Acute NON-Haemolytic Transfusion Reactions (bsh 2012)
SHOT receives approx. 30-40 reports of anaphylactic reactions per year
Management of ATR’s is guided by signs and symptoms, rather than classification
Acute Transfusion Reaction – SHOT Definition:
Reactions occurring within 24 hours of administration of blood or blood components excluding incorrect component transfusion, haemolytic reactions, TRALI, TACO and bacterial contamination.
More useful clinically to use a wider definition including the above complications
Many febrile reactions thought to result from reaction to donor white cells or accumulation of biological response modifiers during storage.
This is supported by the reduction of cases since the introduction of universal leukodepletion.
Recipient factors are also important in predicting ATR.
Clinical Assessment of ATR
Staff/Patient Recognition of ATR
Patients must be monitored throughout transfusion
Give patient contact card if day case and advise to call if any symptoms within 24 hours of the transfusion.
Fever, chills, rigors, flushing
Myalgia or bone pain
Hyper or hypo-tension
Respiratory distress, Collapse
General malaise or nausea
Acute onset bleeding diathesis
Stop transfusion and maintain IV access with Saline
Assess ABC and call for help if indicated
Check patient identity against component being transfused
Examine component for clumps / discolouration
Then manage as per mild, moderate severe reaction protocols.

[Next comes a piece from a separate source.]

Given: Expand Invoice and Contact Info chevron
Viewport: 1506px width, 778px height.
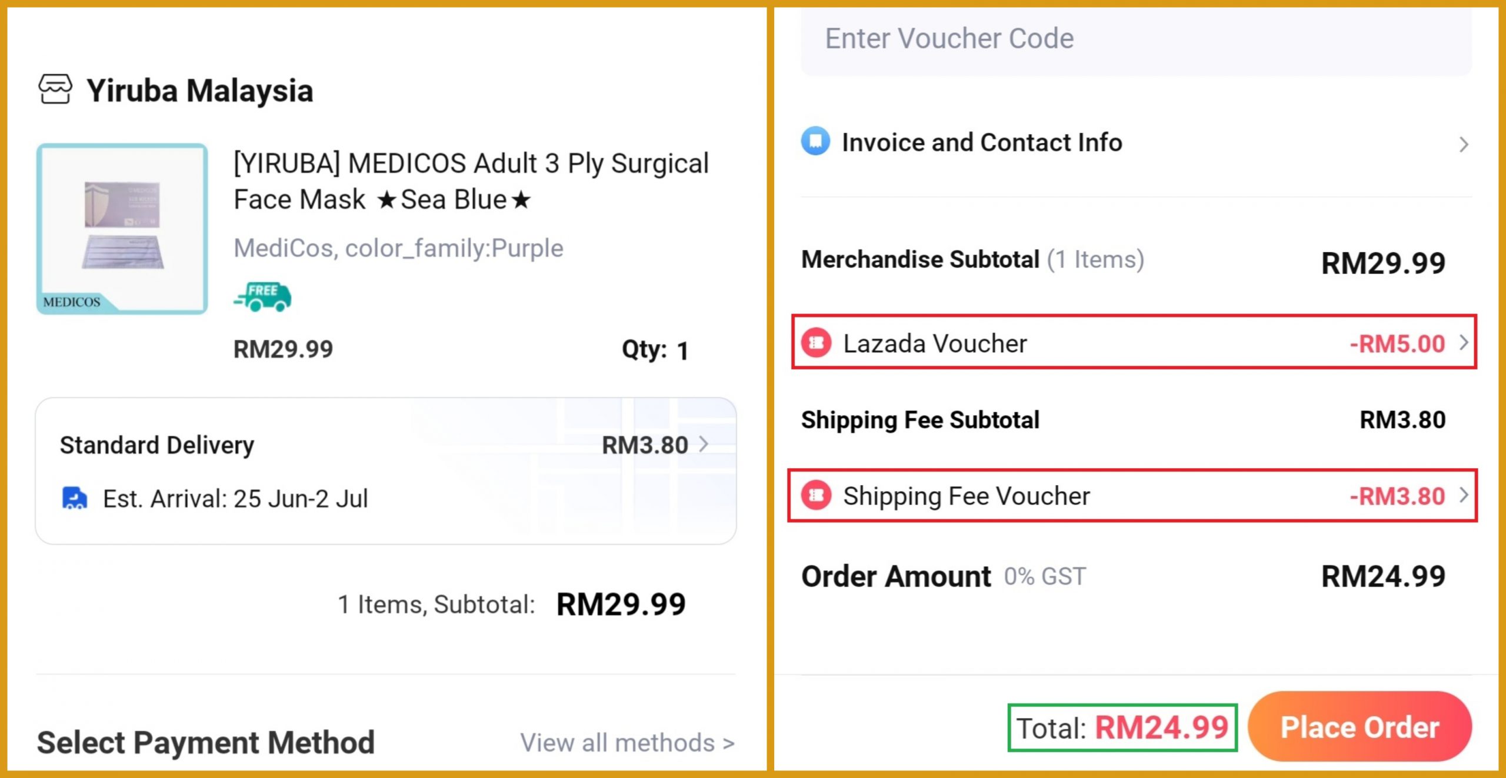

E.g. pyrexia >38oC + rise of 1-2oC from baseline with or without rash
Continue transfusion with appropriate treatment and direct observation.
E.g. pyrexia >39oC or rise of >2oC and or other symptoms except for rash/itch only.
Medical review of likely cause
If consistent with underlying condition continue transfusion at slower rate under direct observation.
All other cases that are not mild or moderate + in keeping with underlying condition
Anaphylaxis (Shock + Wheeze/Stridor/Hypotension)
Resuscitation + IM Adrenaline 0.5ml of 1:1000
Shock without anaphylaxis or fluid overload
Consider ABO incompatibility or bacterial contamination
Resuscitation + ITU and Renal Support
Correction of DIC / Coagulopathy
If ABO incompatibility due to component intended for another patient contact transfusion lab immediately to prevent a further incident.
If bacterial contamination, immediately inform lab + haematologist on-call to consider contacting blood service to withdraw associated units.
Breathlessness without shock
TRALI vs TACO
Laboratory Investigation of ATR
Standard Ix for All Patients
FBC U&E, LFT
Urine assessment for haemoglobin
Further testing dependent of clinical signs and symptoms
Implicated unit returned to transfusion lab for further testing
Patient sampling for cultures and repeat compatibility testing
Contact Blood Service
Moderate-Severe Allergic Reactions
Measure IgA level
Isolated low IgA level —> confirmatory testing and IgA antibody detection
Discuss IgA deficiency with immunologist
Listen to this podcast with Blood Bank Guy for detailed discussion of limitations in testing for and diagnosing IgA-related anaphylactic transfusion reactions.
Management of Repeated Reactions
Recurrent febrile non-haemolytic transfusion reactions (FNHTR)
Plasma removal was beneficial prior to universal leukodepletion
Trial of pre-med paracetamol but no good evidence
Trial of washed blood components if continues to react
Recurrent Allergic Reactions
No trials assessing pre-med use of hydrocortisone + chlorphenamine
Pooled SD-FFP reduces rates of reaction for FFP transfusions
Severe IgA Deficiency with Anti-IgA Antibodies and history of Allergic Transfusion Reaction
IgA-deficient donors should be used
If not available in a clinically relevant time frame, washed components can be given under direct observation with access to resus facilities.
Patient incidentally identified as IgA deficient
Experience suggests serious reactions are still very rare in this group
Discuss with transfusion haematologist or immunologist.
Washed components can be tried in cases of unexplained recurrent hypotensive episodes
ACEI should be stopped if thought due to bradykinin-release
Legal requirement to report to MHRA (BSQR is the UK responsible body)
Professional responsibility to report to SHOT haemovigilance scheme
(also a lab accreditation and hospital quality assurance scheme requirement).
Reporting to NHSBT will protect other potential recipient of associated blood components.
Local reporting to Hospital Transfusion Team will aid in the above and allow for local intervention and audit.